Tanner has been a prominent figure in the Gamecock community for decades.
He started the foundation while he was South Carolina’s baseball coach, a position he held for 16 years. Tanner led his team to two back-to-back National Championships in 2010 and 2011. He has served as the University’s athletic director since 2012.
His idea to start the Home Run occurred after he was advised that a road run was a great way to bring attention to the foundation.
“We were told that it’s not going to make a lot of money for your foundation,” Tanner said. “But it’s a tremendous event for awareness, because you can have a couple thousand runners. That’s a lot of people to know what you’re doing, but it’s actually turned out to be a profitable event. It’s served both purposes.”
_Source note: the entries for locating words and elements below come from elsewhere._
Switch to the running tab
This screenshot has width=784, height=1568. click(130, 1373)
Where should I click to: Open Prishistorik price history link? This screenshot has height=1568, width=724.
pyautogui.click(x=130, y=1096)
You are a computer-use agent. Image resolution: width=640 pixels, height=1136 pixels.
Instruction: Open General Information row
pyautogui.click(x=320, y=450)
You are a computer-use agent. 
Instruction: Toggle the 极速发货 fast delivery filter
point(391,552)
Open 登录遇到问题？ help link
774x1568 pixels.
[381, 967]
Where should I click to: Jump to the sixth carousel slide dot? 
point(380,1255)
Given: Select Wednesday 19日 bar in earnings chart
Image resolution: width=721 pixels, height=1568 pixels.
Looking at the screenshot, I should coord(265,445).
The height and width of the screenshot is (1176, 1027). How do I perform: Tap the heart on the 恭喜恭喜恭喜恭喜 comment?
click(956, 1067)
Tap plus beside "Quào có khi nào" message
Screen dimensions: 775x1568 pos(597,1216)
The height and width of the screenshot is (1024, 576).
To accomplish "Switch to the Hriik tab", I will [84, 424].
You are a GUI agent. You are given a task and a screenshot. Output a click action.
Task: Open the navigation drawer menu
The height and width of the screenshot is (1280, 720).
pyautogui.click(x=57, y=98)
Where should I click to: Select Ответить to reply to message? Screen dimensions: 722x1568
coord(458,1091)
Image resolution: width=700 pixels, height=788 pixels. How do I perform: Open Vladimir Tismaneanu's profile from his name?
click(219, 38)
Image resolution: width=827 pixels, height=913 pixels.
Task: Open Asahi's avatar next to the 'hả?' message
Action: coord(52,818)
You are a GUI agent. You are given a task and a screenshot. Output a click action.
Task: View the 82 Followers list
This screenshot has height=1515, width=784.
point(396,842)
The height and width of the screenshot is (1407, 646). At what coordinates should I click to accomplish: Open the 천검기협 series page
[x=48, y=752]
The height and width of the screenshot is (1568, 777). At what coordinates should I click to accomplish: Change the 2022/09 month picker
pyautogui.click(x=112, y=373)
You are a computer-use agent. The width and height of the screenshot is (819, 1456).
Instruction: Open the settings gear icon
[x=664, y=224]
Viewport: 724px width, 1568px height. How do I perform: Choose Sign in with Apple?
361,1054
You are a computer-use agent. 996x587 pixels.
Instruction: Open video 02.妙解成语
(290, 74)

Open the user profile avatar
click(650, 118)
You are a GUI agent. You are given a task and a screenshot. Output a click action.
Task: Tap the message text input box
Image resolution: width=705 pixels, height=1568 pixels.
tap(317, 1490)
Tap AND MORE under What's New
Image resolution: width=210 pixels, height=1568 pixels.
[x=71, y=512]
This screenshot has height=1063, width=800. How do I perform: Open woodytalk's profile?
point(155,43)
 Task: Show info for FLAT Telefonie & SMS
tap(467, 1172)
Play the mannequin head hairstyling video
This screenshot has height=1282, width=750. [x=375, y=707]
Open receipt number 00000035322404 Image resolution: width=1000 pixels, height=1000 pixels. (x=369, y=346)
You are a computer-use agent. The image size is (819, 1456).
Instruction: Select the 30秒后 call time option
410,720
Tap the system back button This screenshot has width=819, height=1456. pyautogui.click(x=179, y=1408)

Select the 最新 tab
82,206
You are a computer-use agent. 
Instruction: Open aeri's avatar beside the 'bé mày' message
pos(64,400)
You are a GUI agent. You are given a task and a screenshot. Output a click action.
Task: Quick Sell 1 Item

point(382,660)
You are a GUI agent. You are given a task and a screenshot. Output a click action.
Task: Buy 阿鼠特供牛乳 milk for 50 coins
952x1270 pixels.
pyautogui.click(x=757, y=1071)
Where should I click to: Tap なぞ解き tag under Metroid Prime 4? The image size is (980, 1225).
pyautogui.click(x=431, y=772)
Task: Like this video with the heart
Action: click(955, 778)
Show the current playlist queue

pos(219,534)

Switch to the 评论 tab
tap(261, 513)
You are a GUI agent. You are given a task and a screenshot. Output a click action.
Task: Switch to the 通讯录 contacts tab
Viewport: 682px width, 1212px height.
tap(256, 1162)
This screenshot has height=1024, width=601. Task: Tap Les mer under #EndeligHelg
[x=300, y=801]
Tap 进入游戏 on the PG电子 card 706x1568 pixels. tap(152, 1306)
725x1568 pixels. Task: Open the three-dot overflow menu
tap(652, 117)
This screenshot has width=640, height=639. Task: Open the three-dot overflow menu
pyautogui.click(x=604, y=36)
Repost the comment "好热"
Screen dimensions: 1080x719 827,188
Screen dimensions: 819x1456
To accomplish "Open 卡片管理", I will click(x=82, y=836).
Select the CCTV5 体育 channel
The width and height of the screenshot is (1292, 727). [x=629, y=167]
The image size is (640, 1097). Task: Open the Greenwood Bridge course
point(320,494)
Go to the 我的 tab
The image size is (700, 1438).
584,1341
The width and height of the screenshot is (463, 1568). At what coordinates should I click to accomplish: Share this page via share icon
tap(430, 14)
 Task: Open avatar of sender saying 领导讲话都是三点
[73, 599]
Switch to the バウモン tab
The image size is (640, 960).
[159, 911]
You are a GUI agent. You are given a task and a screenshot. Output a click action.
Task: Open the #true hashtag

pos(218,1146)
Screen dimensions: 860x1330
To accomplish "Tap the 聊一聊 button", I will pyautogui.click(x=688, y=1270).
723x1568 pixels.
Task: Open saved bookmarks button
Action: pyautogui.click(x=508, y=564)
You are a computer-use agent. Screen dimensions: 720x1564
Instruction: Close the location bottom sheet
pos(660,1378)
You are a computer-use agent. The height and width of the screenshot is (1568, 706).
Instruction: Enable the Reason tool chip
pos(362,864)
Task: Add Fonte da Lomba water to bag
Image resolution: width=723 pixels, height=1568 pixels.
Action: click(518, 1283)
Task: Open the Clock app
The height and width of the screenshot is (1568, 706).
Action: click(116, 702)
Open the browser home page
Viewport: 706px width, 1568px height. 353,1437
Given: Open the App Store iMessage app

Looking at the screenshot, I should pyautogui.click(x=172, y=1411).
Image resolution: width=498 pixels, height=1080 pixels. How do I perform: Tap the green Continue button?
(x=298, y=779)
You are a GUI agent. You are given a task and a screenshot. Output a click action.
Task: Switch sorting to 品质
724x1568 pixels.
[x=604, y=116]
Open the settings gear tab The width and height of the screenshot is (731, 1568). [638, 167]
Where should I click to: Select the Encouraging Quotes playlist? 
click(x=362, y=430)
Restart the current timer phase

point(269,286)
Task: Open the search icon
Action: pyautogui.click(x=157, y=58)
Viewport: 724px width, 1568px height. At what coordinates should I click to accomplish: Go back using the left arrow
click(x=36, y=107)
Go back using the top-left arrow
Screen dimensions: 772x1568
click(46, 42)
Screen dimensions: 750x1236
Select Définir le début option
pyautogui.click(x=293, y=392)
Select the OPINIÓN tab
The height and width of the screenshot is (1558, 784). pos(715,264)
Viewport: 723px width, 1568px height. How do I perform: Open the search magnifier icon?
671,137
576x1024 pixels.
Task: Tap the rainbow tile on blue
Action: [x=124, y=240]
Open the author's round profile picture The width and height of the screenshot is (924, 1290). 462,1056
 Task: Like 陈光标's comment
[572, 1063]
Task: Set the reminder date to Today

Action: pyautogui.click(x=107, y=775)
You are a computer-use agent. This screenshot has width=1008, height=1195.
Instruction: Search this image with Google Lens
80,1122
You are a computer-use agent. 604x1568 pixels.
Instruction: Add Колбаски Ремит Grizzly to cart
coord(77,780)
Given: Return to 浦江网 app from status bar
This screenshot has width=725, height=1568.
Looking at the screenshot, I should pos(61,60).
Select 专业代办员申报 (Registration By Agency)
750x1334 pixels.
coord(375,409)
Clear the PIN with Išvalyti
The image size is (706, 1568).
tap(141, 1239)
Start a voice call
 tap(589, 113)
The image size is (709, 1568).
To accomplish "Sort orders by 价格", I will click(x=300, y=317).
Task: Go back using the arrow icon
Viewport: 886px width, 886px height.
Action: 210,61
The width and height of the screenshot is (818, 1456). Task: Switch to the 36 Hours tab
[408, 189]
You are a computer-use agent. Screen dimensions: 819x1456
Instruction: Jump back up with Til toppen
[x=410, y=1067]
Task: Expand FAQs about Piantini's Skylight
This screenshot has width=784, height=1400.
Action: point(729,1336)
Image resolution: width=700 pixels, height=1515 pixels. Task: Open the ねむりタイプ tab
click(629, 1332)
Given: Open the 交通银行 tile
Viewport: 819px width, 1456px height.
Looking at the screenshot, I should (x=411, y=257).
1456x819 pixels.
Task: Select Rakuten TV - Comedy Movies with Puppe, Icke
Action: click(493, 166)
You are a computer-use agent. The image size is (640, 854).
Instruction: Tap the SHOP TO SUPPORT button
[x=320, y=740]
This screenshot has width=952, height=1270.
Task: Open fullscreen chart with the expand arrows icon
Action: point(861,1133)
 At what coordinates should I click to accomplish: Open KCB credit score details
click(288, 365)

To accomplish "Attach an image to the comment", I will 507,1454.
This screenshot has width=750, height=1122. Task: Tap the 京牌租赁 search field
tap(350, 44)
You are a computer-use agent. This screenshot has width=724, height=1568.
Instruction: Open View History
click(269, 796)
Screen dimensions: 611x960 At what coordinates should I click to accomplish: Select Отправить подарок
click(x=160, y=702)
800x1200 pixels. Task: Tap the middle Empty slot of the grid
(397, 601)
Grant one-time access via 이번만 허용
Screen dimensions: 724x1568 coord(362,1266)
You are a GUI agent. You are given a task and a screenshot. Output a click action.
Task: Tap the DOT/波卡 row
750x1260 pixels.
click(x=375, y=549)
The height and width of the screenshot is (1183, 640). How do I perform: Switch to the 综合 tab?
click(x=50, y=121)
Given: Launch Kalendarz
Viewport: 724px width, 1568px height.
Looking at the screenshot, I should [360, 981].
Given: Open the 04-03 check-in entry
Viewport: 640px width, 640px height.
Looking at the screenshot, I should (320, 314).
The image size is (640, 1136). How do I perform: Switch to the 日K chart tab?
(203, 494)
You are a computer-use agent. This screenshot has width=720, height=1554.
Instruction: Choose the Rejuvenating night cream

All the proceeds from the event go to charities throughout the Midlands, including the homeless community and The Therapy Place, an organization that assists children with special needs.
“My wife was very passionate about starting this foundation and I wasn’t sure that it would be successful,” Tanner said. “You know, it’s always a great idea, but making a difference is harder than talking about it, but it has worked. It has worked for us.”
According to Tanner, the foundation has raised between $60,000-$70,000 annually.
The event is supported by volunteers, including many student athletes, especially teams that aren’t currently in season like baseball and softball.
The Home run event now takes place each year at Founders Park. When the event first started there was only around 200 participants, but this year the Tanners are expecting approximately 1,800 runners and walkers.
The race starts on Williams street outside of Founders Park, crosses over the Gervais street and Blossom street bridge and ends at home plate back at Founders Park.
“It’s just a sea of people,” Tanner said. “I watch them take off and it’s like they’re on a mission to give back to the community. While my name may be on the foundation, it’s not about me, it’s about people who live here and care so much to give back.”